La expresión “salir del clóset” proviene del inglés “coming out of the closet”. Su origen está relacionado con las frases “to come out” y “skeleton in the closet”, utilizadas desde el siglo XIX en Reino Unido y Estados Unidos.
En aquella época, “to come out” no tenía relación con la orientación sexual. El término se usaba para hablar de la presentación social de las jóvenes al llegar a la vida adulta, eventos organizados principalmente entre familias de clase alta y que, con el tiempo, se extendieron a otros sectores sociales.
Décadas después, la comunidad homosexual comenzó a darle un significado diferente. A principios del siglo XX, la expresión empezó a relacionarse con la integración a espacios clandestinos donde las personas podían convivir con mayor libertad, en una época marcada por la discriminación y la persecución.
Con el paso de los años, la frase se unió a “skeleton in the closet”, metáfora inglesa utilizada para hablar de secretos ocultos o vergonzosos. Así nació el sentido actual de “salir del clóset”, entendido como el acto de expresar abiertamente la orientación sexual o la identidad de género.
La difusión de esta expresión en español aumentó durante la década de 1990, junto con una mayor visibilidad y activismo de la comunidad LGBTQ+. Actualmente, el término también se utiliza para hablar de cualquier aspecto personal que alguien decide revelar después de mantenerlo oculto.
Hablar sobre la orientación sexual o la identidad de género puede ser una experiencia importante en la vida de muchas personas. Cada situación es distinta y depende del entorno, la confianza y la manera en que cada individuo decide expresar lo que siente.

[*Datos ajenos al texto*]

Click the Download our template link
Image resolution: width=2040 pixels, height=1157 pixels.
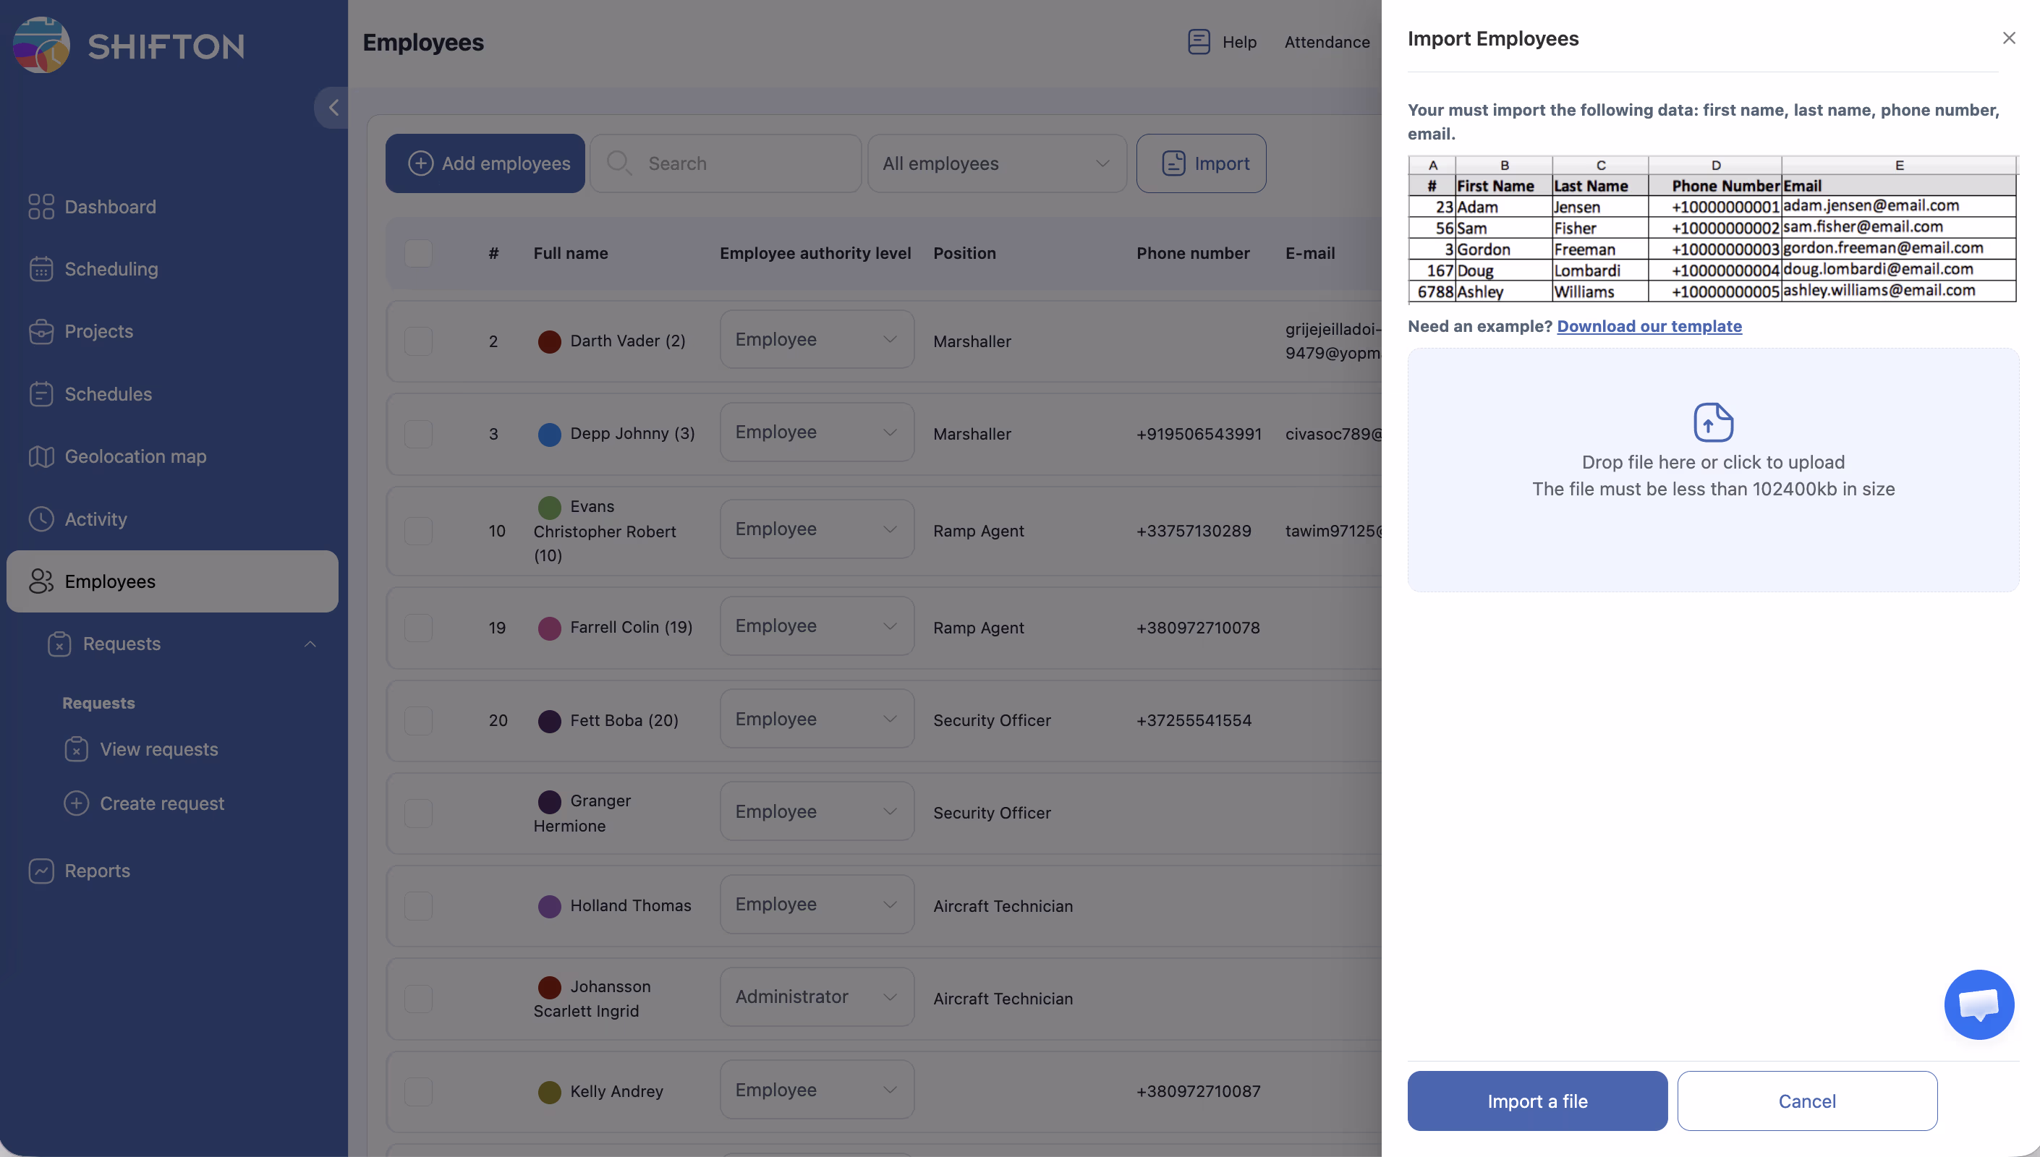pyautogui.click(x=1649, y=326)
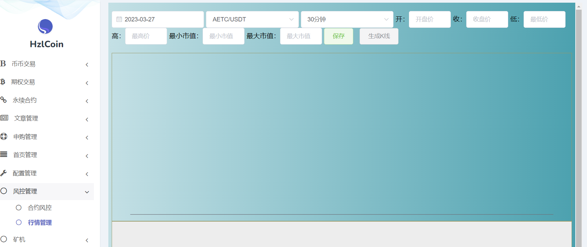Click the vertical scrollbar up arrow
This screenshot has height=247, width=587.
(579, 6)
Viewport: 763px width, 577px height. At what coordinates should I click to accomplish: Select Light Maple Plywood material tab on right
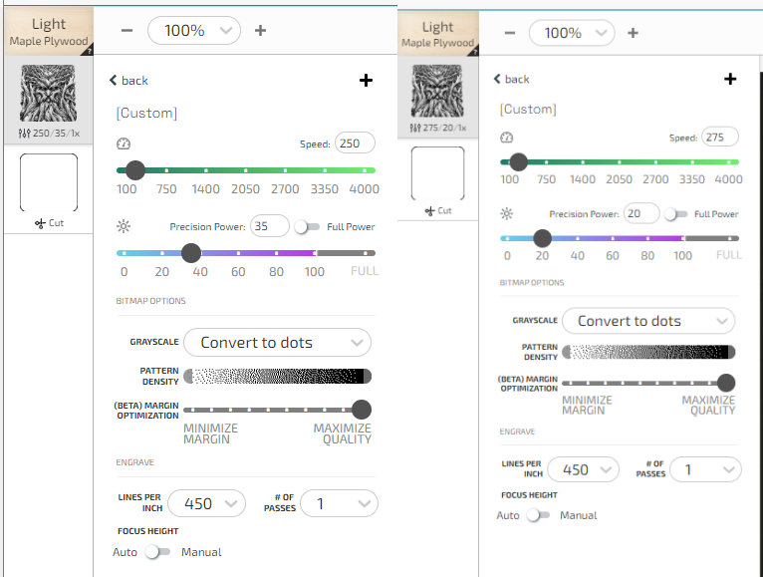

Salir del clóset ocurre cuando alguien reconoce y comparte esa parte de sí mismo con otras personas. Esto puede suceder poco a poco y no necesariamente con todo el mundo al mismo tiempo.
Algunas personas sienten alivio y tranquilidad después de hacerlo; otras experimentan nervios, miedo o incertidumbre por la reacción de familiares, amistades o personas cercanas. Las emociones cambian según las experiencias y el apoyo que exista alrededor.
En muchos casos, primero ocurre una aceptación personal antes de comunicarlo públicamente. También hay quienes prefieren mantener esta información en privado hasta sentirse preparados o seguros para hablar del tema.
Tomar esta decisión requiere tiempo y confianza. Contar con apoyo emocional y espacios seguros puede ayudar a que la experiencia sea más positiva y respetuosa.
Nadie está obligado a compartir aspectos de su vida personal si no lo desea. Cada persona tiene derecho a decidir cuándo y con quién hablar sobre su identidad.